### Input for this task
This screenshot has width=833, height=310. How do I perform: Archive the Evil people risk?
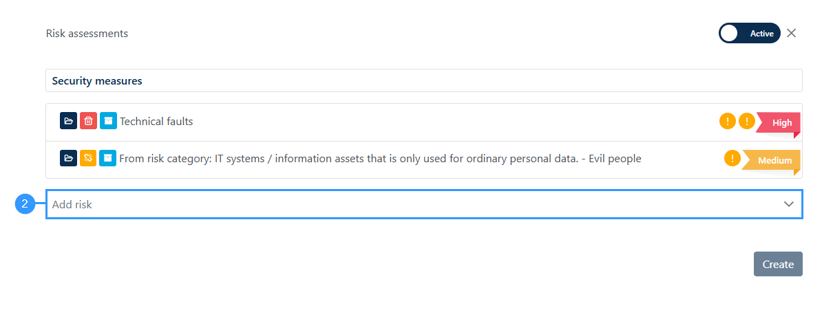pos(107,159)
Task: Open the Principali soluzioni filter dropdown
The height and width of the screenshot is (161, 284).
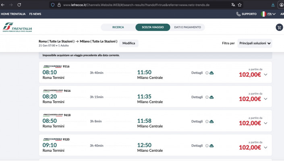Action: [255, 43]
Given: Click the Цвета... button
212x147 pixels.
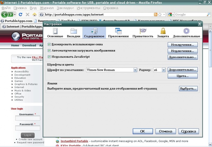Looking at the screenshot, I should pos(183,76).
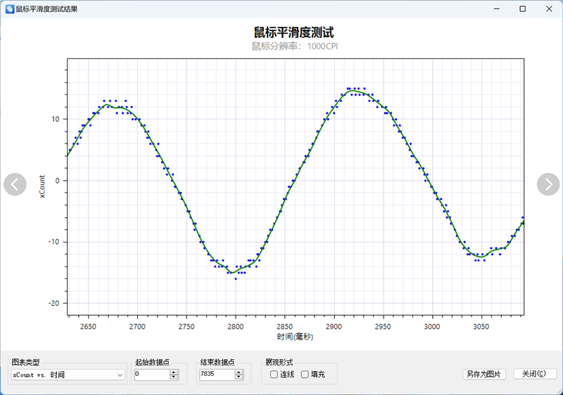Click the chart title 鼠标平滑度测试
Viewport: 563px width, 395px height.
pos(293,32)
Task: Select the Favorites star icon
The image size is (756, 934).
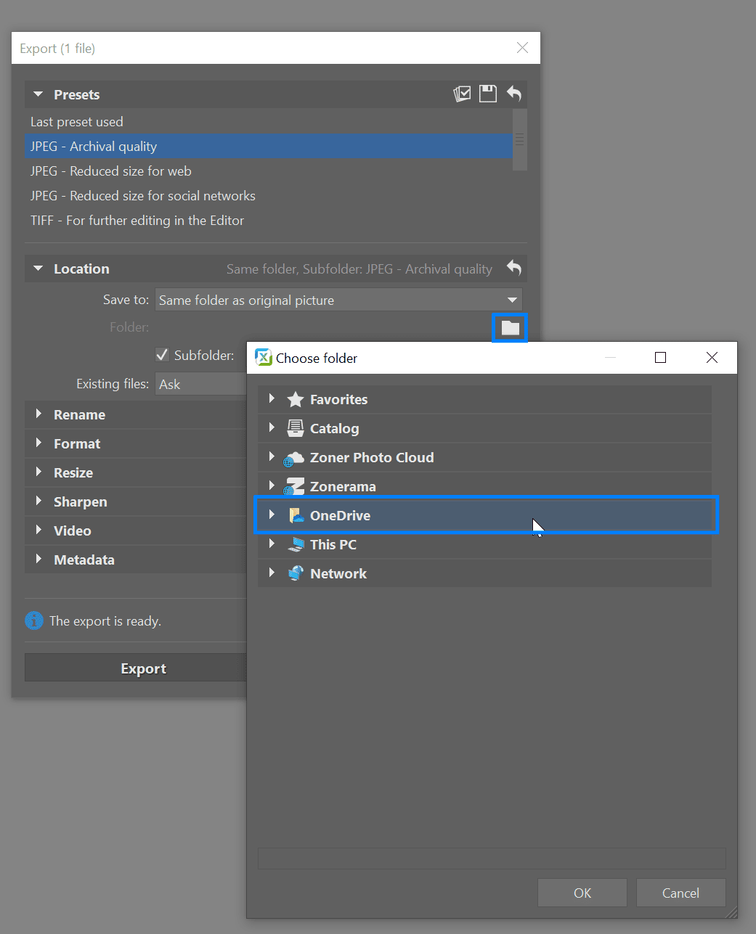Action: (x=295, y=399)
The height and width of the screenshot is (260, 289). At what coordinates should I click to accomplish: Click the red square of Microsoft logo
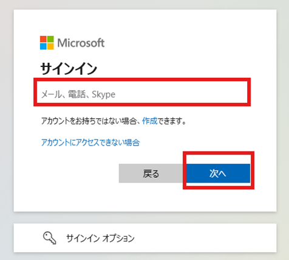click(43, 39)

### Work to complete
Make an exact copy of the listing, with no images in it.

### Answer area
This screenshot has width=833, height=310. How do I perform: Archive the Evil people risk?
pos(107,159)
Task: Open the Principali soluzioni filter dropdown
The height and width of the screenshot is (161, 284).
Action: [255, 43]
Given: Click the Цвета... button
212x147 pixels.
Looking at the screenshot, I should pos(183,76).
Click the chart title 鼠标平滑度测试
Viewport: 563px width, 395px height.
pos(293,32)
Task: Select the Favorites star icon
The image size is (756, 934).
Action: (x=295, y=399)
The height and width of the screenshot is (260, 289). At what coordinates should I click to accomplish: Click the red square of Microsoft logo
click(43, 39)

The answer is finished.